Tag Archives: federation

Saving $90,000 per minute with VMAX Federated Live Migration

Posted on by

One of the customers I work with regularly has a set of key MS SQL databases totaling over 100TB in size which process transactions for their customer facing systems. If these databases are down, no transactions can be processed and customers looking to spend money will go elsewhere. The booking rate related to these databases is ~$90,000 per minute, all day, every day.

Today these databases live on Symmetrix DMX storage which has been very reliable and performant. As happens in an IT world, some of these Symmetrix systems are getting long in the tooth and we are working on refreshing several older DMX systems into fewer, newer VMAX systems. Aside from the efficiency and performance benefits of sub-LUN tiering (EMC FASTVP), and the higher scalability of VMAX vs DMX as well as pretty much any other storage array on the market, EMC has added another new feature to VMAX that is particularly advantageous to this particular customer — Federated Live Migration

Tech Refresh and Data Migrations:

Tech Refresh is a fact of life and data migrations, as a result are common place. The challenge with a data migration is finding a workable process and then shoehorning that process into existing SLAs and maintenance windows. In general, data migrations are disruptive in some way or another, and the level of disruption depends on the technology used and the type of migration. EMC has a long list of migration tools that cover our midrange storage systems, NAS systems, as well as high-end Symmetrix arrays. The downside with these and other vendors’ migration tools is that there is some level of downtime required.
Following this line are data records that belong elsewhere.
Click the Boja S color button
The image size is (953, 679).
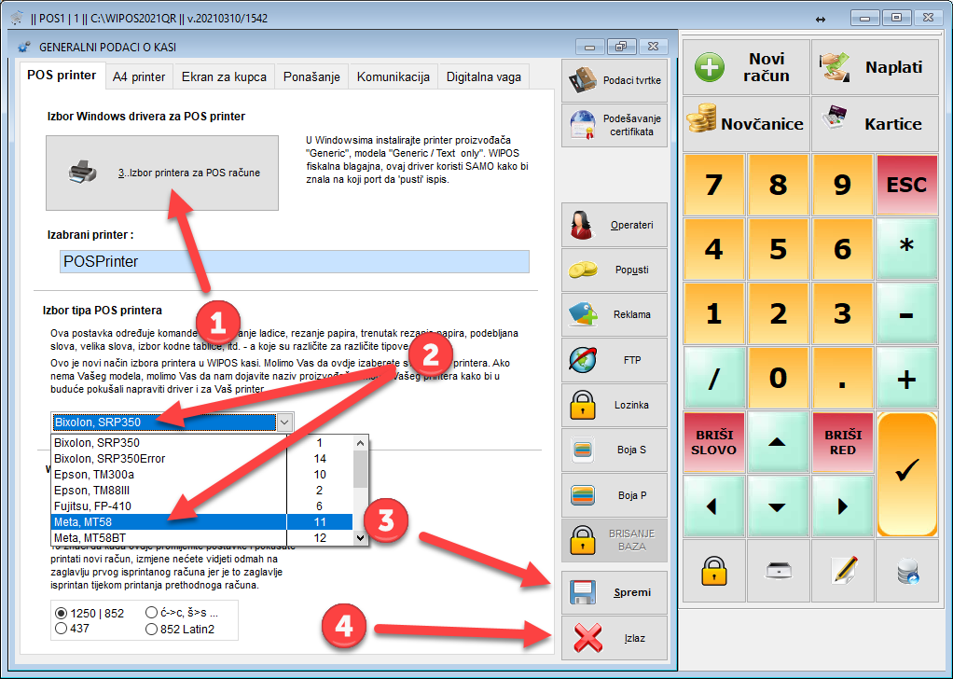click(x=615, y=450)
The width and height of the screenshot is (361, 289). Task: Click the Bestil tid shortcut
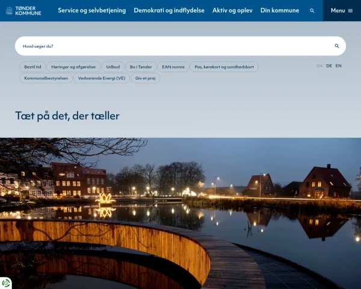(x=32, y=67)
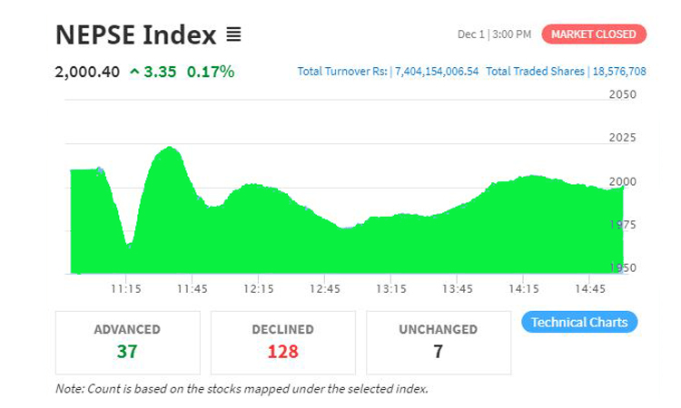Open the Technical Charts button

pos(579,322)
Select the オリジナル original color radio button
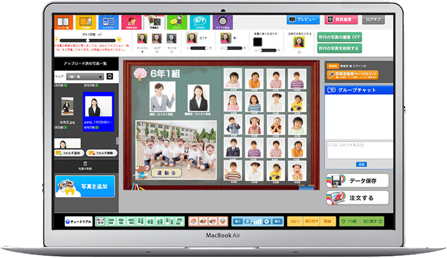The height and width of the screenshot is (258, 447). (x=142, y=52)
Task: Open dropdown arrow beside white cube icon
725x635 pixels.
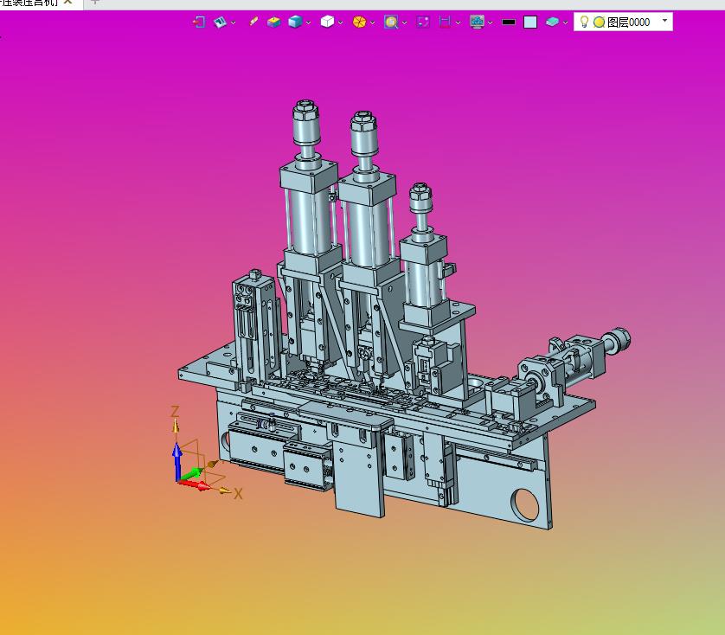Action: pos(340,22)
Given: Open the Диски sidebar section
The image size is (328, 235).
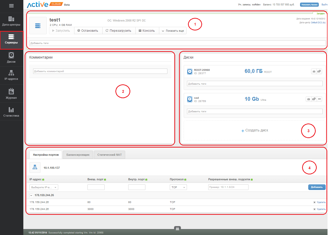Looking at the screenshot, I should [x=11, y=58].
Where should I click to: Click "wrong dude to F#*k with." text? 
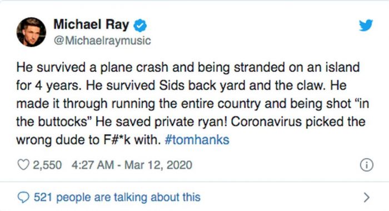coord(88,140)
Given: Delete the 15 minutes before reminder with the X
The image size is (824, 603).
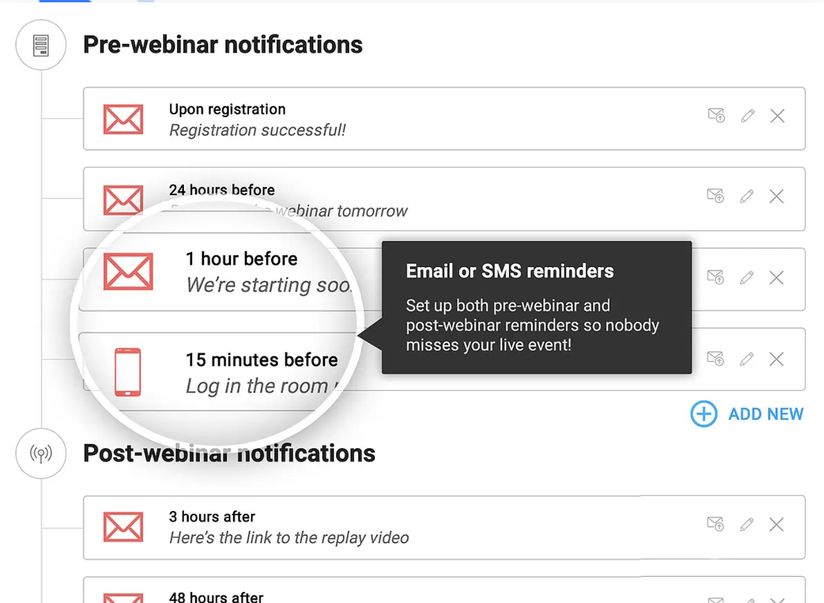Looking at the screenshot, I should [x=777, y=359].
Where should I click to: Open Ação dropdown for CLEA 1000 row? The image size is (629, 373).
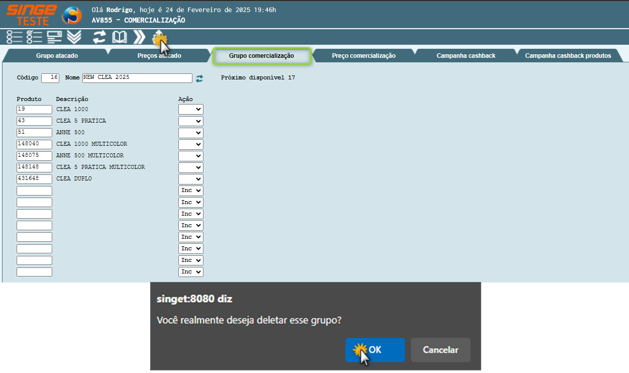tap(191, 110)
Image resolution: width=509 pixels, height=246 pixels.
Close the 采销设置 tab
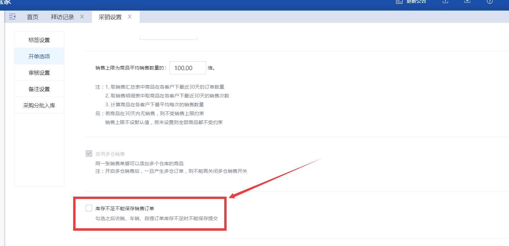(x=130, y=17)
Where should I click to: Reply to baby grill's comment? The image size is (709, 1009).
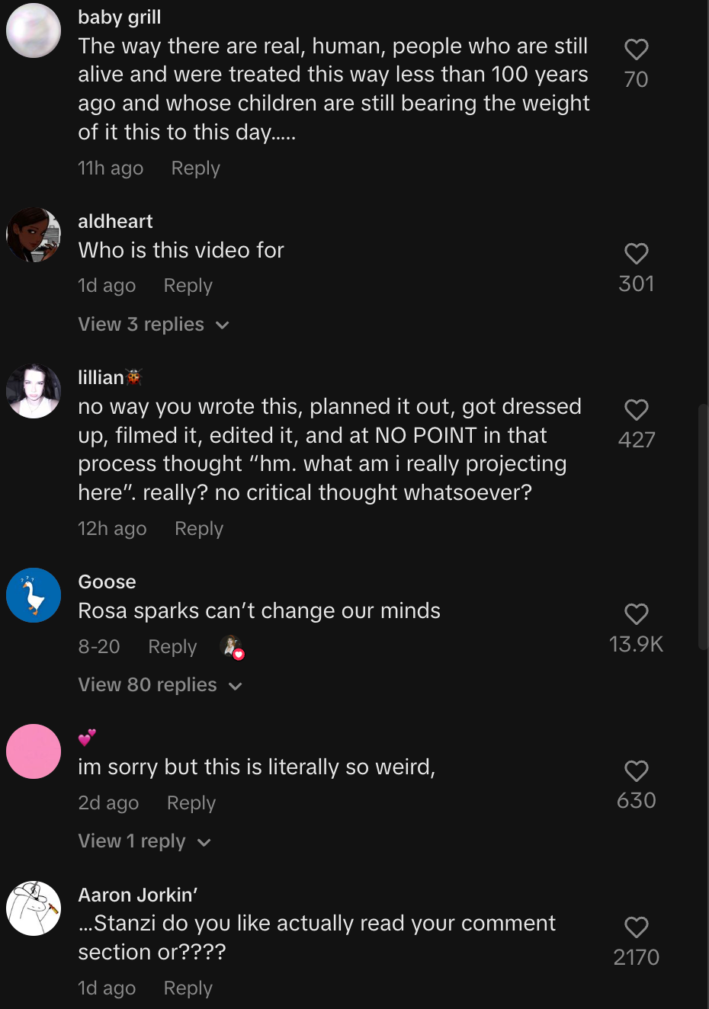point(195,168)
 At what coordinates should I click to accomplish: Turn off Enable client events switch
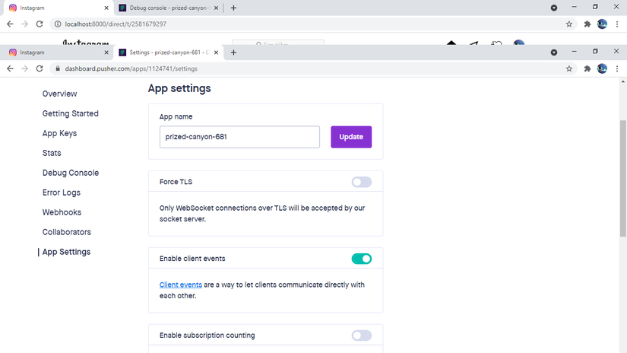[x=361, y=259]
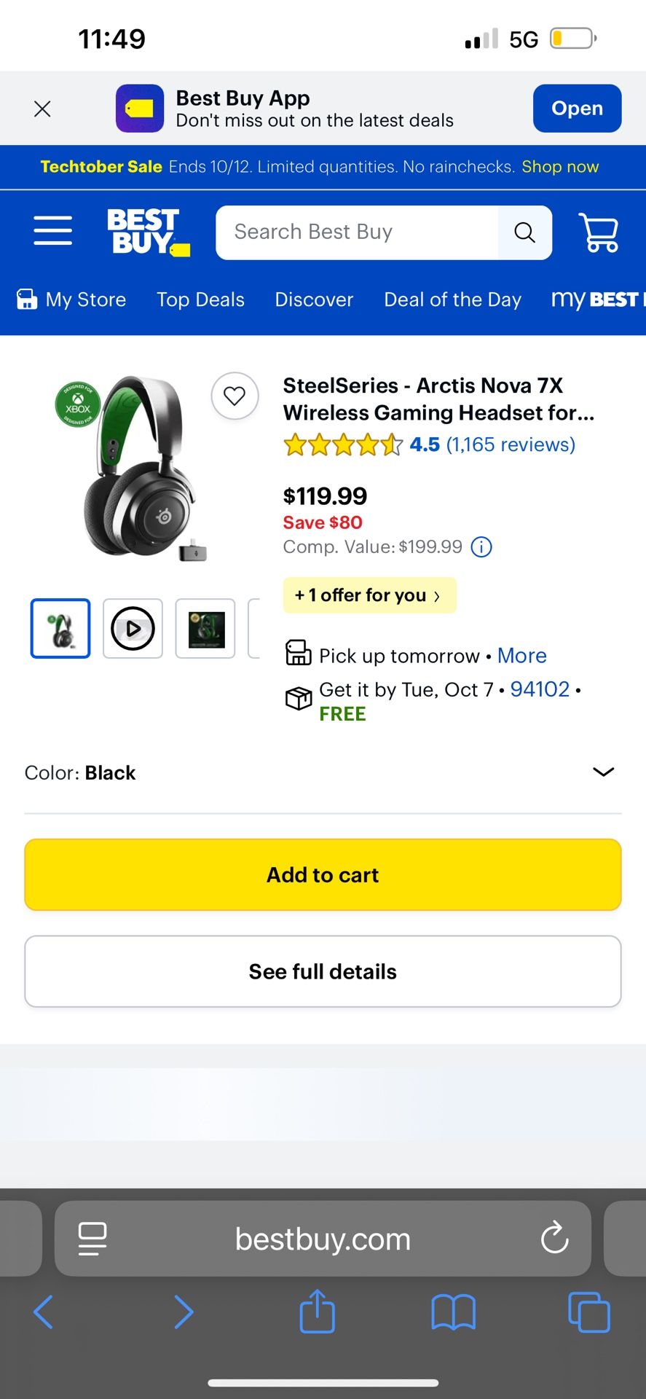Expand the +1 offer for you chip
This screenshot has height=1399, width=646.
(x=369, y=595)
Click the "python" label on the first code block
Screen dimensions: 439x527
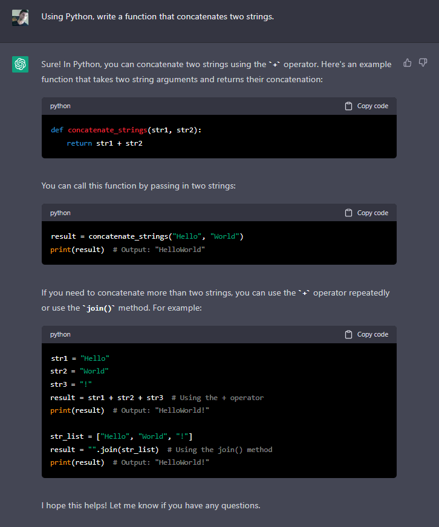tap(60, 106)
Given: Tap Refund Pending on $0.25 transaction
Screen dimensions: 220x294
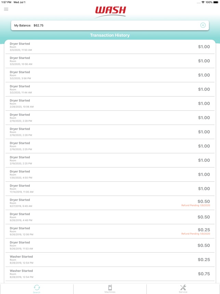Looking at the screenshot, I should point(196,234).
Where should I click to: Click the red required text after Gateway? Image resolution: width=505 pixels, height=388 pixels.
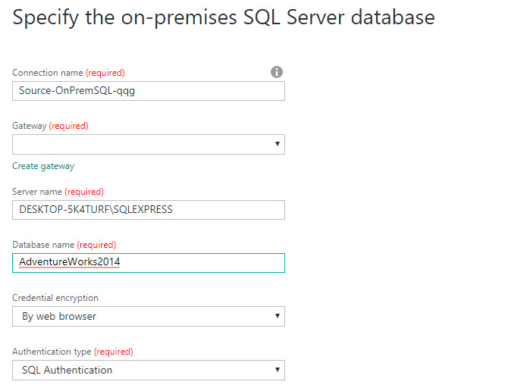point(68,126)
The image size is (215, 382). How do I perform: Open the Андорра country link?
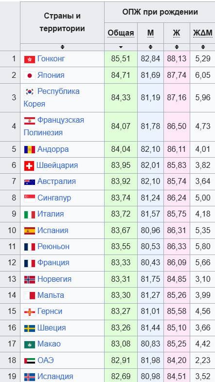coord(53,149)
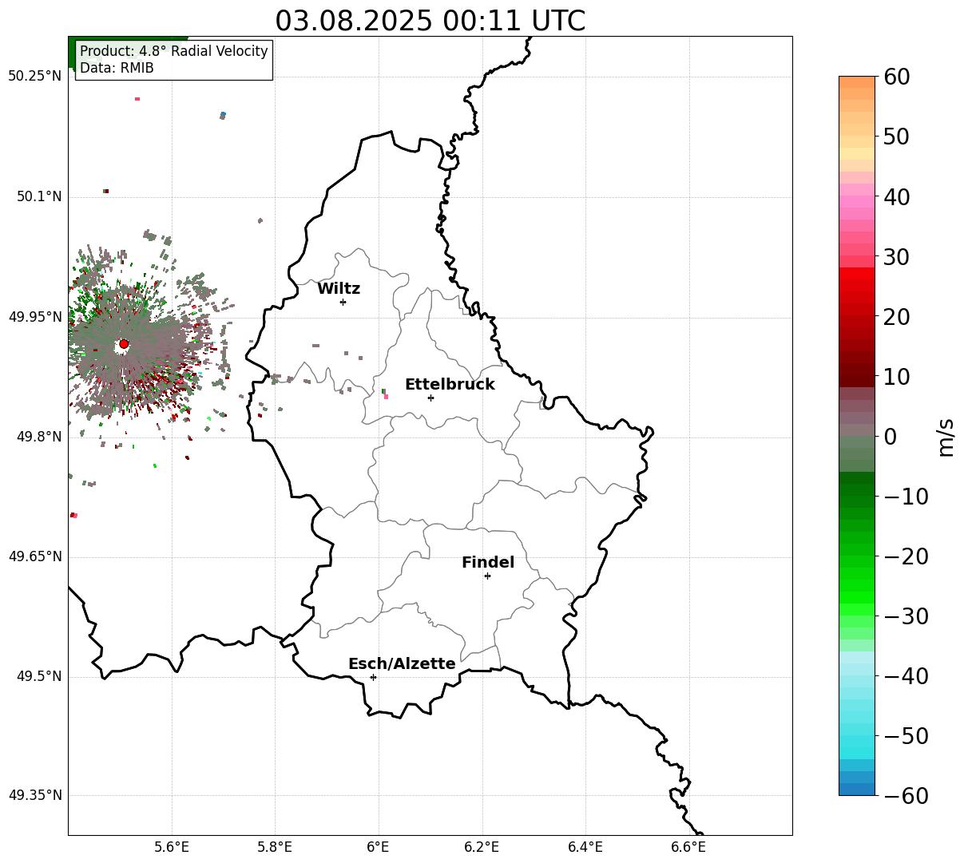Click the blue echo pixel near 50.2°N
The image size is (964, 863).
tap(223, 116)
There are 3 basic approaches:

  1. Highest Amount of Downtime:
    • Take system down, copy data, reconfigure system, bring system online
  2. Less Downtime:
    • Copy Data, Take system down, copy recent changes, reconfigure system, bring system online (EMC Open Replicator, EMCopy, RoboCopy, Rsync, EMC SANCopy, etc)
  3. Even Less Downtime:
    • Set up new storage to proxy old storage, reconfigure system, serve data while copying in the background. (EMC Celerra CDMS, EMC Symmetrix Open Replicator)
    • (Traditional virtualization systems like Hitachi USP/VSP, IBM SVC, etc are similar to this as well since you must take some level of downtime to get hosts configured through the virtualization layer, after which you can non-disruptively move data).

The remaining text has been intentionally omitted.